Screenshot grounding data:
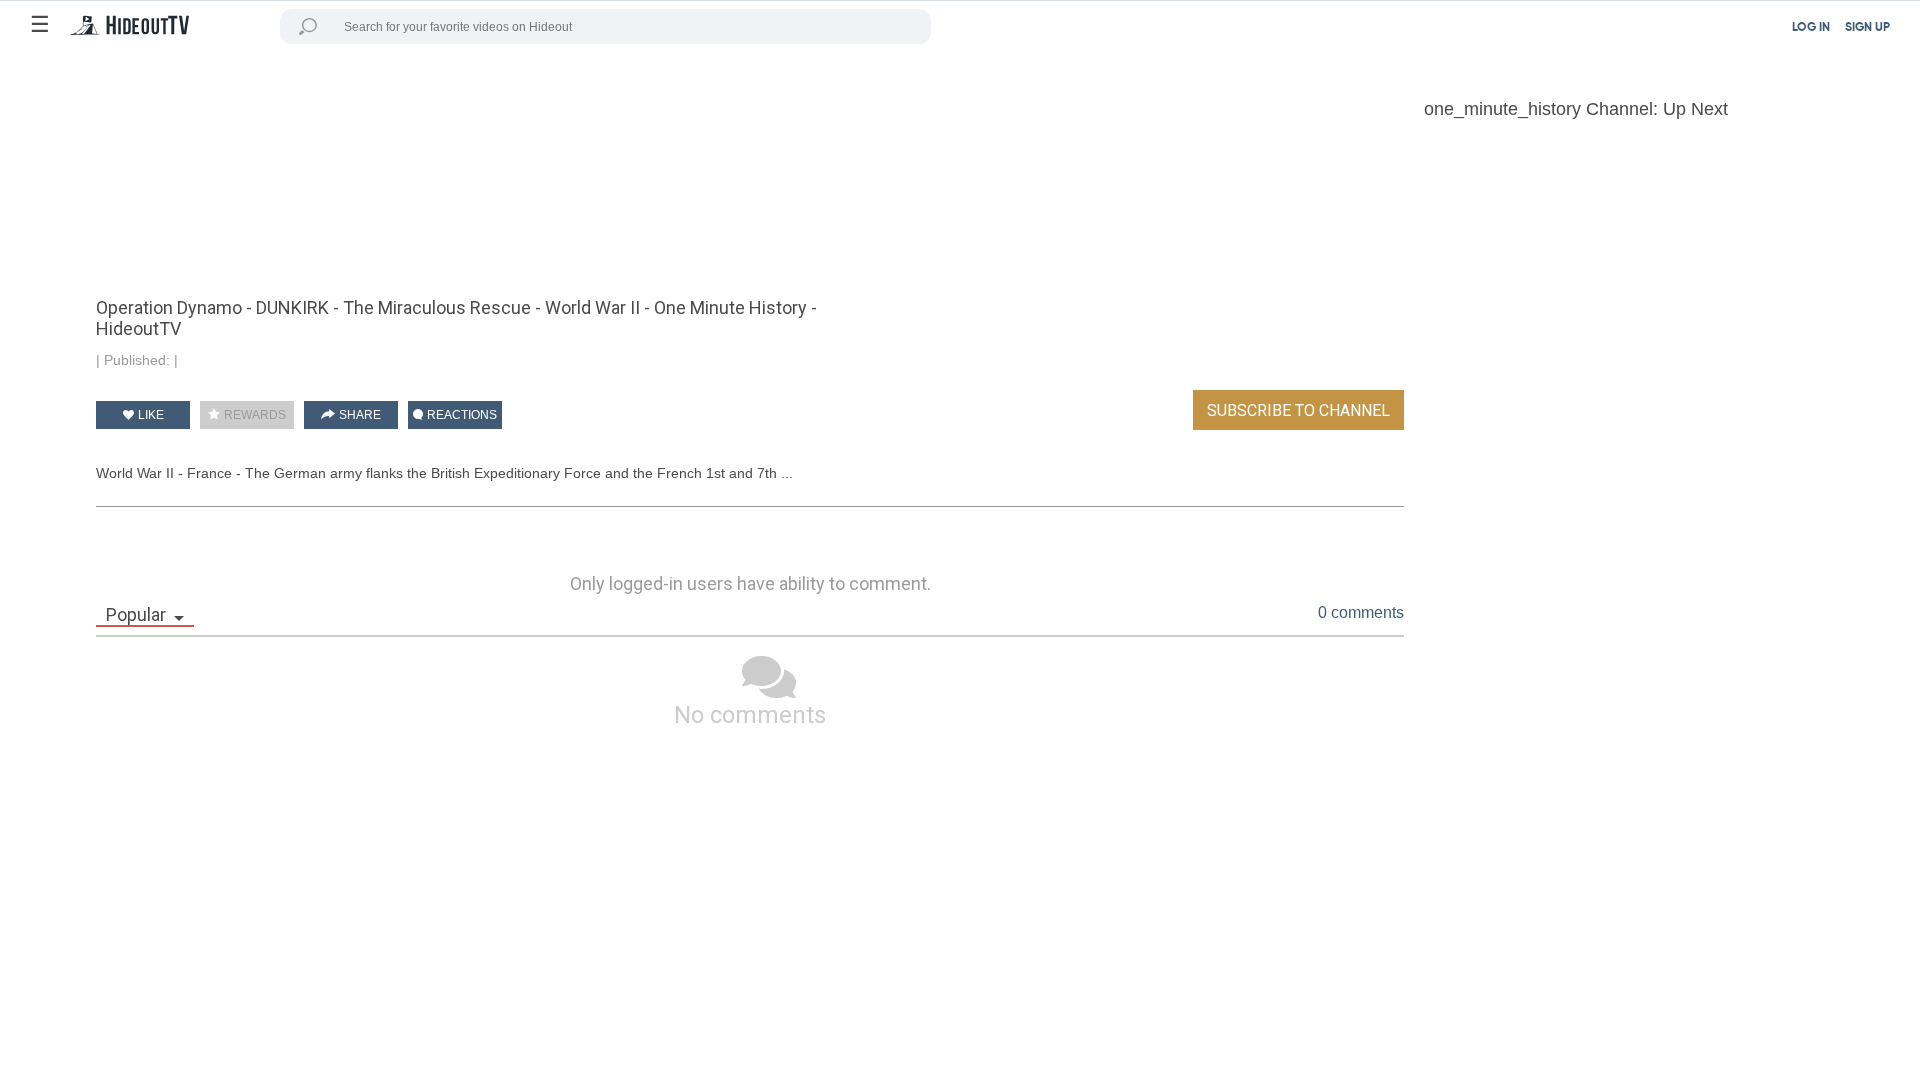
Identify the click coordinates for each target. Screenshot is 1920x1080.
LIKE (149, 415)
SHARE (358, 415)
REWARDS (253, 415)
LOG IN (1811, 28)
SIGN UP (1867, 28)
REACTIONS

What is being asked — All records above are to be output verbatim, with their pictures omitted.

Solution to this problem —
Identify the click coordinates for each target. Screenshot is 1920x1080.
LIKE (149, 415)
SHARE (358, 415)
REWARDS (253, 415)
LOG IN (1811, 28)
SIGN UP (1867, 28)
REACTIONS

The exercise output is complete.